● DATASET RECORDS:
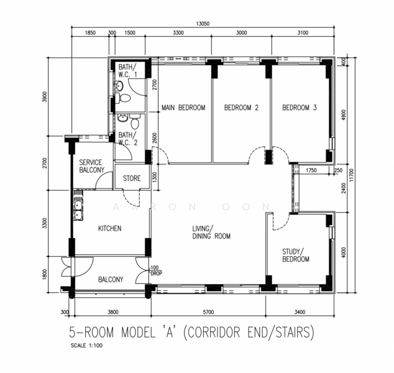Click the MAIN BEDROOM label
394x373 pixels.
pyautogui.click(x=183, y=108)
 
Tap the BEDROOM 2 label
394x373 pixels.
pyautogui.click(x=241, y=108)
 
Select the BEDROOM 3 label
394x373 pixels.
pyautogui.click(x=300, y=108)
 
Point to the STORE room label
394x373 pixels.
pyautogui.click(x=132, y=178)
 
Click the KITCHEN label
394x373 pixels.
pyautogui.click(x=110, y=229)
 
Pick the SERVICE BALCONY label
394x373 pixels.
pyautogui.click(x=91, y=166)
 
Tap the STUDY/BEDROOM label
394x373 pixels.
pyautogui.click(x=296, y=256)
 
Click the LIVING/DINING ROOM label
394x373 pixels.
pyautogui.click(x=211, y=233)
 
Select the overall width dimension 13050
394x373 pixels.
pyautogui.click(x=203, y=24)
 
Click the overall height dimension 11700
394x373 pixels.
pyautogui.click(x=351, y=175)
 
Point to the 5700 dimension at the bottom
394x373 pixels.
pyautogui.click(x=208, y=312)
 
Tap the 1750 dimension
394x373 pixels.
pyautogui.click(x=311, y=170)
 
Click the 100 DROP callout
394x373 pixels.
pyautogui.click(x=156, y=270)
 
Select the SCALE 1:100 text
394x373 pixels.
pyautogui.click(x=86, y=346)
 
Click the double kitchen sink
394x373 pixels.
pyautogui.click(x=78, y=210)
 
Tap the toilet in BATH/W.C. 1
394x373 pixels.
pyautogui.click(x=124, y=98)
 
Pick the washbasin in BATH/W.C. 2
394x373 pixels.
pyautogui.click(x=122, y=118)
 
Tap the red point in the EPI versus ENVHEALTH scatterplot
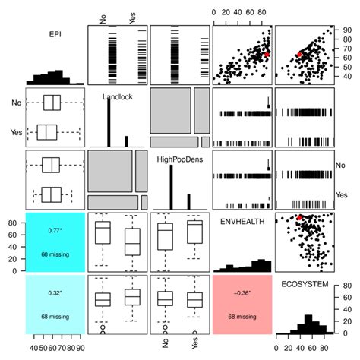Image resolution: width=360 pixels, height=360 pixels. [x=267, y=54]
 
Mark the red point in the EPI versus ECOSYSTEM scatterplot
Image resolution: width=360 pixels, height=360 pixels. [x=299, y=55]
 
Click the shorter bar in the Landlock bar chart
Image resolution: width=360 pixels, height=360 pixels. [x=126, y=140]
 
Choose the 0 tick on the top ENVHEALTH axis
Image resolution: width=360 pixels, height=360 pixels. [x=215, y=13]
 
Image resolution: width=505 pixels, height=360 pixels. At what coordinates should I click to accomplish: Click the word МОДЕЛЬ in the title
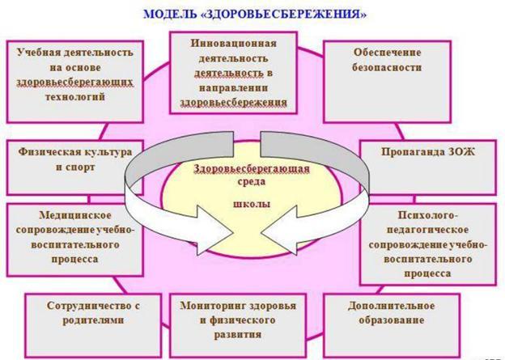[x=170, y=15]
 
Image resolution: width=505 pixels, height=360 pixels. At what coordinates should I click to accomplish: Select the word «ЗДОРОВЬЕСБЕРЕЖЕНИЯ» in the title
[x=284, y=15]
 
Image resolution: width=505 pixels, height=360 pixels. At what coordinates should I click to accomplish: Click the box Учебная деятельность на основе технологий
[x=75, y=82]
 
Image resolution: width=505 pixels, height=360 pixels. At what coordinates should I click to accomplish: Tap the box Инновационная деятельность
[x=233, y=73]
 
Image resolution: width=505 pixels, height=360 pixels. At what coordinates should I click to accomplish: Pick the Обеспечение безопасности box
[x=387, y=82]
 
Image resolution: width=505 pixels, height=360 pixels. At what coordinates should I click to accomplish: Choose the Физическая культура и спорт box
[x=75, y=167]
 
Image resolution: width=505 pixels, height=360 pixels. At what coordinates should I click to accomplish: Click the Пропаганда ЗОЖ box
[x=428, y=167]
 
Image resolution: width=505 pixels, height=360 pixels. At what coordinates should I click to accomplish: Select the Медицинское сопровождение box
[x=75, y=240]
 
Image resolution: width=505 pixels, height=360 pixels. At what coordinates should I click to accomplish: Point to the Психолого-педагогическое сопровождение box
[x=428, y=244]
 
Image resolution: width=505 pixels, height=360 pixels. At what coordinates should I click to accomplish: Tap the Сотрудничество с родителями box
[x=93, y=325]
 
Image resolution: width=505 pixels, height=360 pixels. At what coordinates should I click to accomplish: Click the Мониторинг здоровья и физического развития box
[x=238, y=325]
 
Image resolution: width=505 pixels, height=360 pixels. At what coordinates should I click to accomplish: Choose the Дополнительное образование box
[x=392, y=325]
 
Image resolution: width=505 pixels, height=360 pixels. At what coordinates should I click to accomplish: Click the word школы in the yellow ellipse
[x=252, y=204]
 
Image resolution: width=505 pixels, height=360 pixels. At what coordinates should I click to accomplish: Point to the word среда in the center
[x=252, y=181]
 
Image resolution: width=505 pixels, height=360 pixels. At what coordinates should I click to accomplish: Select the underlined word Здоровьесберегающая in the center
[x=252, y=169]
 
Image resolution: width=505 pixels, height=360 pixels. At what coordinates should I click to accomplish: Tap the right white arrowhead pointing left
[x=279, y=231]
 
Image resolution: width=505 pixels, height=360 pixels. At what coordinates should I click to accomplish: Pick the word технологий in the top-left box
[x=75, y=96]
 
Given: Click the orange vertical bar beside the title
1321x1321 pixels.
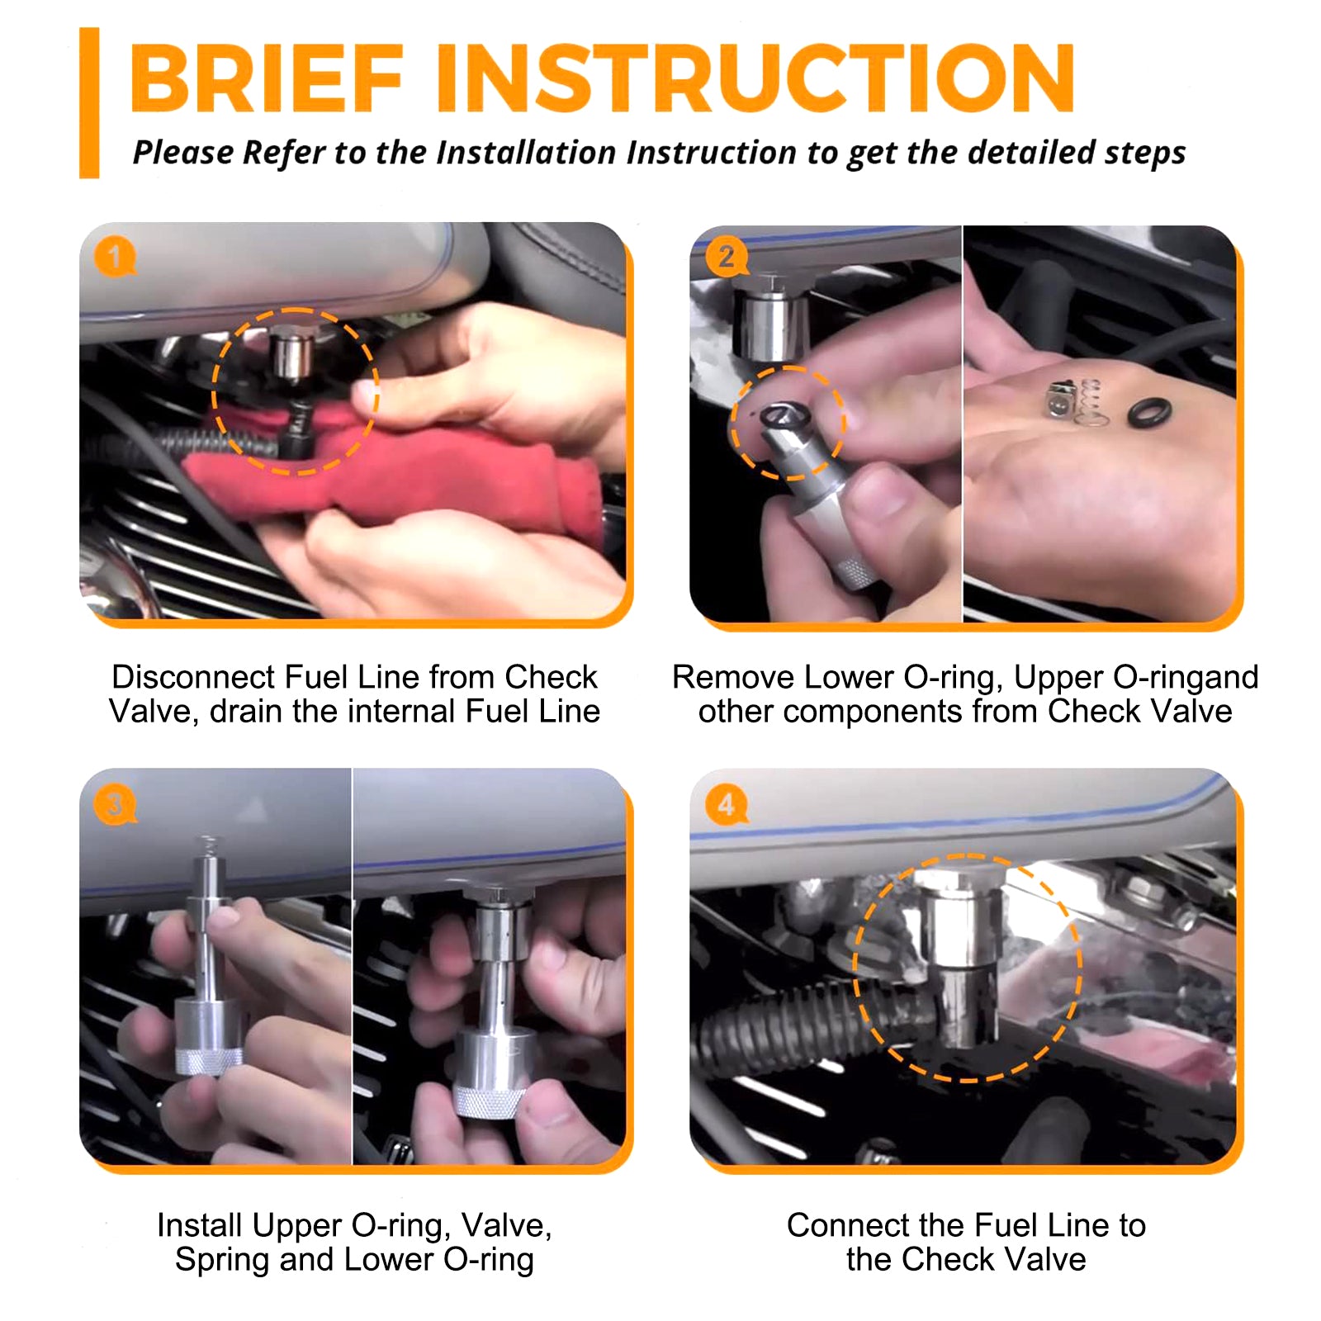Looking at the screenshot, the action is pos(89,103).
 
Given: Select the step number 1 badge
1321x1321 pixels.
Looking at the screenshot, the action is pos(115,258).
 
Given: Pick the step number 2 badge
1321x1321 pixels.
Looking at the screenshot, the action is pos(726,258).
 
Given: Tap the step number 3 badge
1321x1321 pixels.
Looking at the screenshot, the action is pos(115,804).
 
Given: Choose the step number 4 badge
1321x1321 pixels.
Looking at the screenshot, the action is pos(726,804).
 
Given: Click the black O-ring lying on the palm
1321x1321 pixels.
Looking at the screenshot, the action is pos(1148,412).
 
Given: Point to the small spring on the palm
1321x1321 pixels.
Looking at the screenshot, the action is pos(1090,403).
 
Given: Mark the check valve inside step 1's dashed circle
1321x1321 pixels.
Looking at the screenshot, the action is pos(291,353).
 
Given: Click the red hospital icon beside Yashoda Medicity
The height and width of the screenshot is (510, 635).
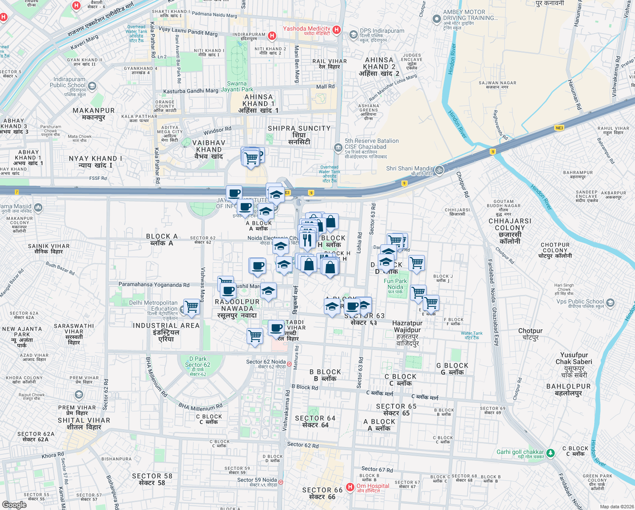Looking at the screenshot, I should coord(337,29).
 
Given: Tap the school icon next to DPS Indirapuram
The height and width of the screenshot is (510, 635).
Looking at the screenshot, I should coord(353,35).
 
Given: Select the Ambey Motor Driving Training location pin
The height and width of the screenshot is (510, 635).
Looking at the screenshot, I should coord(436,19).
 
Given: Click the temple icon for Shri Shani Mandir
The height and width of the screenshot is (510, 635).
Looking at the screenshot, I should coord(439,170).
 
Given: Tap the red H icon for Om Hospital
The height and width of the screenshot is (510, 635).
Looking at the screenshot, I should coord(350,487).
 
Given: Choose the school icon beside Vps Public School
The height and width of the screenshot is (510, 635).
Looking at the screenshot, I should coord(610,303).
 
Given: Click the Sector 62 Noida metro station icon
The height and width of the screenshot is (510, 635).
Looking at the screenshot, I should coord(289,364).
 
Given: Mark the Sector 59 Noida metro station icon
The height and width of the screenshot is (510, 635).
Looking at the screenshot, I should coord(281,482).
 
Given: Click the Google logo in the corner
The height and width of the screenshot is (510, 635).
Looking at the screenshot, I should coord(14,504).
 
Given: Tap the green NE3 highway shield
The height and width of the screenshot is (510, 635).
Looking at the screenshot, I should coord(559,128).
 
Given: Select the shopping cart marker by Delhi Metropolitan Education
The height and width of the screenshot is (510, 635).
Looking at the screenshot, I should coord(192,306).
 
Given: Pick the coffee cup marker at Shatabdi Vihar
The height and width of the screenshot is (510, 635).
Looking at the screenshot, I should coord(276,328).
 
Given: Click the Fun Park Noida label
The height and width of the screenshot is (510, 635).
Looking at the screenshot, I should coord(395,284).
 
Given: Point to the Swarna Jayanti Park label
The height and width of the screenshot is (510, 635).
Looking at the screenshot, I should coord(237,86).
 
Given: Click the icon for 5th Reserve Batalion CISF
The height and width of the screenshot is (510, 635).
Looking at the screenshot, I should coord(338,147).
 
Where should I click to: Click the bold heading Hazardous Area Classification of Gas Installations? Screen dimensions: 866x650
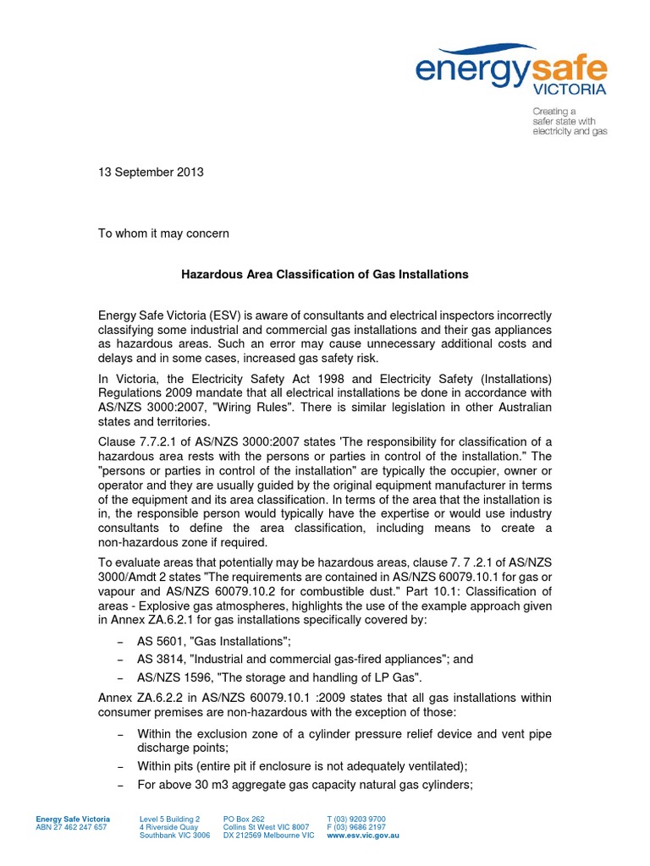pyautogui.click(x=326, y=274)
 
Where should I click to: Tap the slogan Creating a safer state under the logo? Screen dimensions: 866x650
pyautogui.click(x=569, y=121)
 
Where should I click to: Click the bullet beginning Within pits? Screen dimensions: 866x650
pyautogui.click(x=302, y=765)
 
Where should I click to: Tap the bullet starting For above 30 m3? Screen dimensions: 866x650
pyautogui.click(x=305, y=784)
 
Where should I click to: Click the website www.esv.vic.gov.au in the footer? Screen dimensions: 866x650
pyautogui.click(x=362, y=835)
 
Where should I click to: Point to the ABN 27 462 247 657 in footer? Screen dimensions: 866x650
pyautogui.click(x=71, y=827)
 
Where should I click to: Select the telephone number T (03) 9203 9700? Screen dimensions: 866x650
pyautogui.click(x=356, y=819)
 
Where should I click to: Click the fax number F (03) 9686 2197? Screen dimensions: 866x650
pyautogui.click(x=356, y=827)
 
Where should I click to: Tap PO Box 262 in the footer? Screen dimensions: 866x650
pyautogui.click(x=244, y=819)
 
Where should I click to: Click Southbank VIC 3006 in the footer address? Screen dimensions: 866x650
pyautogui.click(x=174, y=835)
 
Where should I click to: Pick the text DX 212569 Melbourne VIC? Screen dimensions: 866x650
pyautogui.click(x=268, y=835)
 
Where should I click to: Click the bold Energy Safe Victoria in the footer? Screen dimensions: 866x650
pyautogui.click(x=73, y=819)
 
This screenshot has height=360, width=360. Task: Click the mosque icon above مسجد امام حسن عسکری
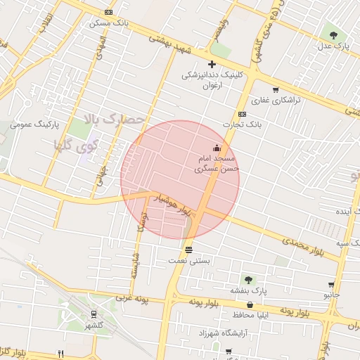[217, 148]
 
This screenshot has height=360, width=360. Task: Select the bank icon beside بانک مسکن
[108, 13]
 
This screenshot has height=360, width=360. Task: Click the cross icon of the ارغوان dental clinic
[211, 64]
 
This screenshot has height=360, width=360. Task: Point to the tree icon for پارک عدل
[333, 34]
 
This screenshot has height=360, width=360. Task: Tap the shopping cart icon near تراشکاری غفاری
[275, 89]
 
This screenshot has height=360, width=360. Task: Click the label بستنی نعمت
[188, 260]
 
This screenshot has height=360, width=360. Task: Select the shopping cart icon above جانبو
[330, 285]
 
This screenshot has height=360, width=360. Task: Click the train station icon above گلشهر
[93, 314]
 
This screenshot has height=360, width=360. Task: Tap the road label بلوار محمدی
[302, 247]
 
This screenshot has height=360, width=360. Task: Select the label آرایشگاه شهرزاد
[226, 330]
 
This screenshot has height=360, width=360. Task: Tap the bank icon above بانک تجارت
[243, 113]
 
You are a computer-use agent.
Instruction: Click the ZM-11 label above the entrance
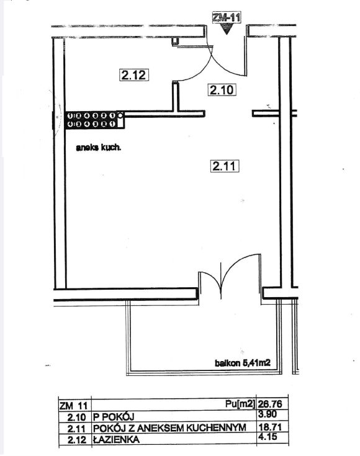click(227, 17)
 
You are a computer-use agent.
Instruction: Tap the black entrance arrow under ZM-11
click(227, 29)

● PROBLEM STATEMENT: Repeat the lines of the records word for word, from the line with "МОДЕЛЬ in the title" up to and including the line with "[x=75, y=82]", and leave the pictures out of your answer.

● PROBLEM SOLUTION:
Image resolution: width=505 pixels, height=360 pixels. At what coordinates should I click to accomplish: Click the word МОДЕЛЬ in the title
[x=170, y=15]
 
Image resolution: width=505 pixels, height=360 pixels. At what coordinates should I click to accomplish: Select the word «ЗДОРОВЬЕСБЕРЕЖЕНИЯ» in the title
[x=284, y=15]
 
Image resolution: width=505 pixels, height=360 pixels. At what coordinates should I click to accomplish: Click the box Учебная деятельность на основе технологий
[x=75, y=82]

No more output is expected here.